Fonte: Elena Pimukova e Wikipedia

 

Você olhou para o círculo cromático e pensou: “O rosa está ali, entre o roxo e o vermelho”; Mas, assim como tudo que permeia o design, o rosa é fruto da nossa percepção de mundo. Ele quase que passa por cima do que compreendemos da física, mesclando a biologia humana com a sobreposição de ondas eletromagnéticas que nos proporcionam isso. Como já dizia Cézanne: “Cor é o lugar onde nosso cérebro encontra o universo”, e nesse caso, nem o universo e nem o rosa se importam se conseguimos medir ele ou não. 

Mais uma vez, como curioso que sou, fui buscar entender a relação de visão e das cores, e como a percepção varia de animal para animal com uma variedade enorme de fatores que afetam sua percepção. Aliás, não só o rosa, mas provavelmente todas as cores são mera interpretação mente e realidade, mas isso é assunto para outra discussão, uma coisa de cada vez.

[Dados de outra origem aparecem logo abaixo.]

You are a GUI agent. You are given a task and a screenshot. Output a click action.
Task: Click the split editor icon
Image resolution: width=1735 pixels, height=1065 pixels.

 Bom, como sociedade, o que importa são os sentidos e interpretações que colocamos em cima das cores, no caso do uso do rosa, sua percepção mudou muito em poucos séculos, sofreu alterações significativas de uso para a cultura ocidental. 

De ser considerado, durante o século XIX, um tom de vermelho claro sempre vinculado com a figura de meninos, em um reforço de gênero e maturidade através do ganho de saturação da cor até alcançar o vermelho; o sentido foi mudando em pouco tempo. Já no começo do século XX, durante a grande guerra, os campos de concentração usavam a cor rosa como identificador de homossexuais e agressores sexuais, ganhando novas camadas de conotação. Poucos anos mais tarde, a indústria da beleza, que se consolidava no pós-guerra buscava um novo nicho a ser explorado, apoderou-se do rosa como signo de feminilidade.

 

A maior parte que temos de associações com o rosa hoje, vem da década de 80, sendo reivindicada como uma cor de luta, de orgulho, principalmente entre comunidades queer e movimentos de prevenção e conscientização sobre a AIDS – Não preciso nem falar da P!nk ne?. Hoje, o rosa, carregado de signos tão recentes em sua história, se torna um símbolo de revolução e inconformidade. 

 

Do que estamos em busca?

 

Somos seres complexos em ambientes vivos e dinâmicos, e o design torna possível uma maneira de olhar a nossa volta que poucas outras profissões permitem.

 

Pode me chamar de emocionado, ou de doido mesmo. Mas somente o ato de contar essa história me deixa empolgado. Buscar as respostas que alguns ‘não’ nos proporcionaram neste projeto foi mergulhar além das pesquisas convencionais de design. 

 

Foi olhar para como entendemos a realidade à nossa volta.